Your task » Rewrite the records starting at the line containing "Viewport: 1590px width, 648px height." and ending at the line containing "Action: pyautogui.click(x=424, y=146)", replacing "link" with "button" and leaving everything else unchanged.

Records provided »
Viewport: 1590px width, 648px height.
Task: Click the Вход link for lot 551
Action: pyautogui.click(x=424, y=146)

...

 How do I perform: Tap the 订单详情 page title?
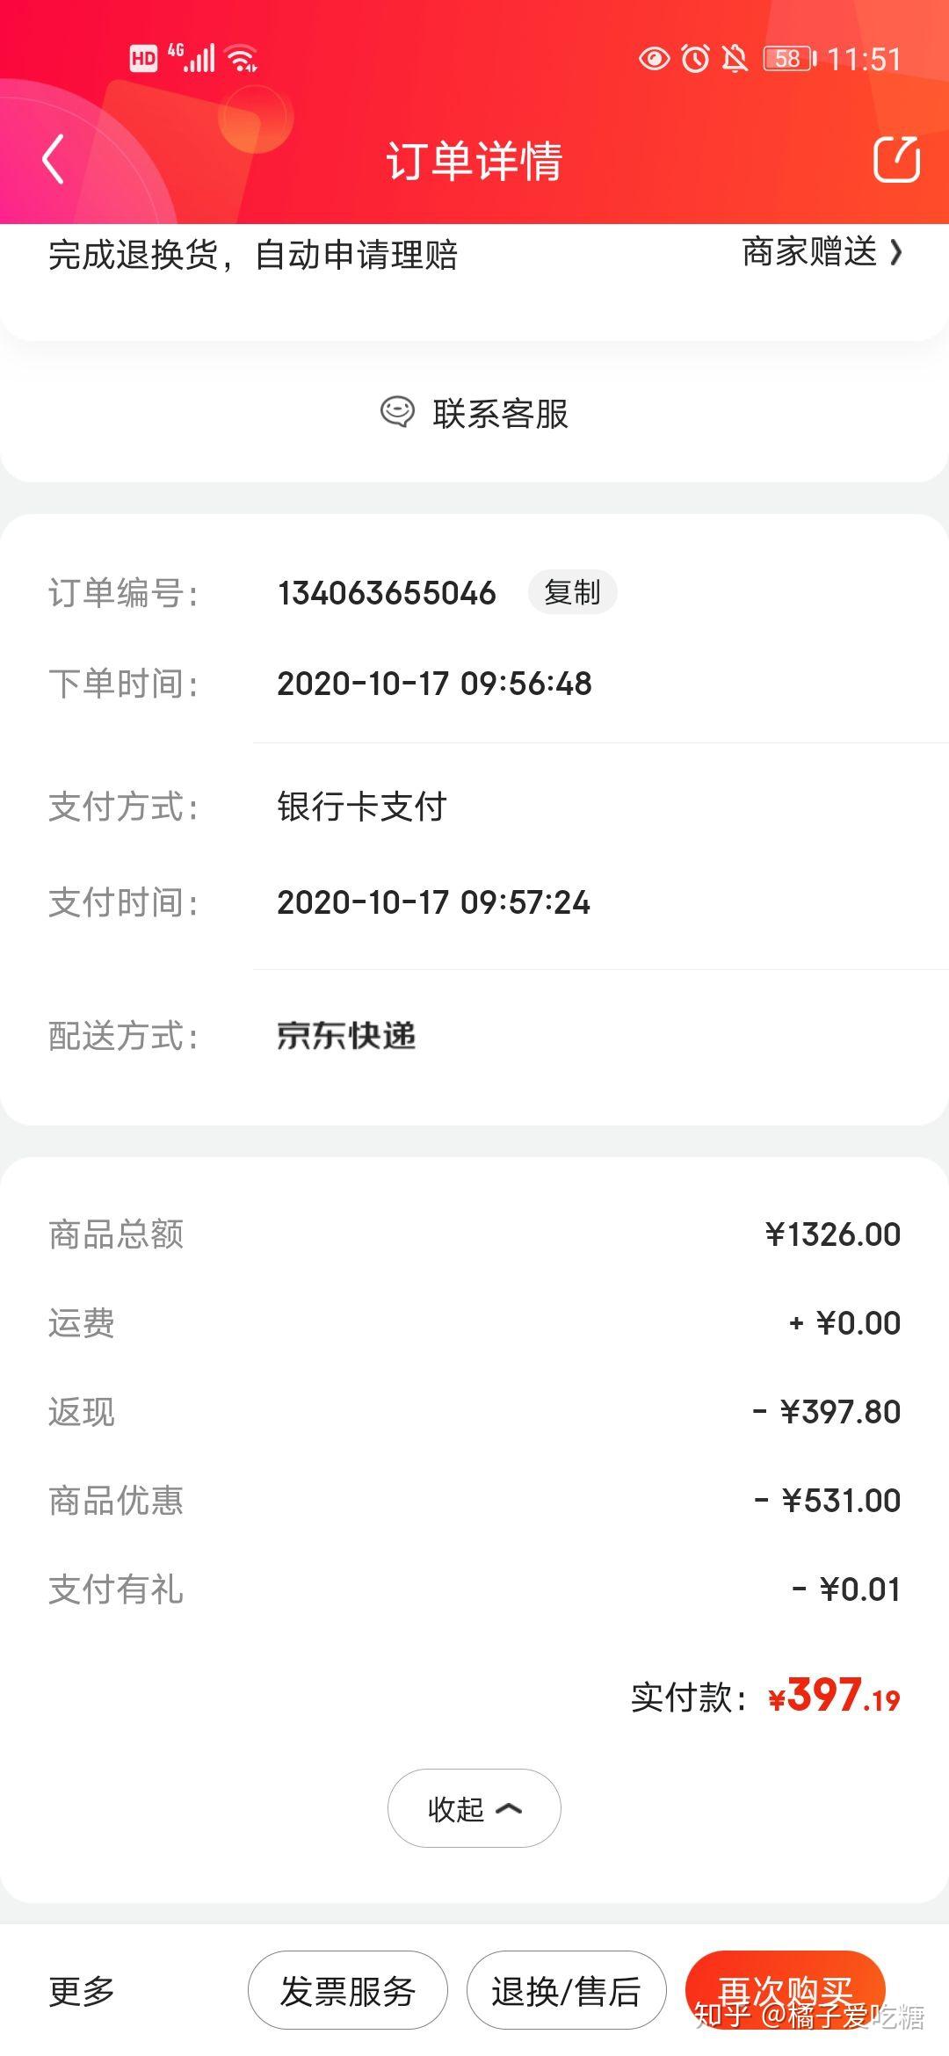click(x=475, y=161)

Result below »
Viewport: 1590px width, 648px height.
Task: Click the Вход button for lot 551
Action: pyautogui.click(x=424, y=146)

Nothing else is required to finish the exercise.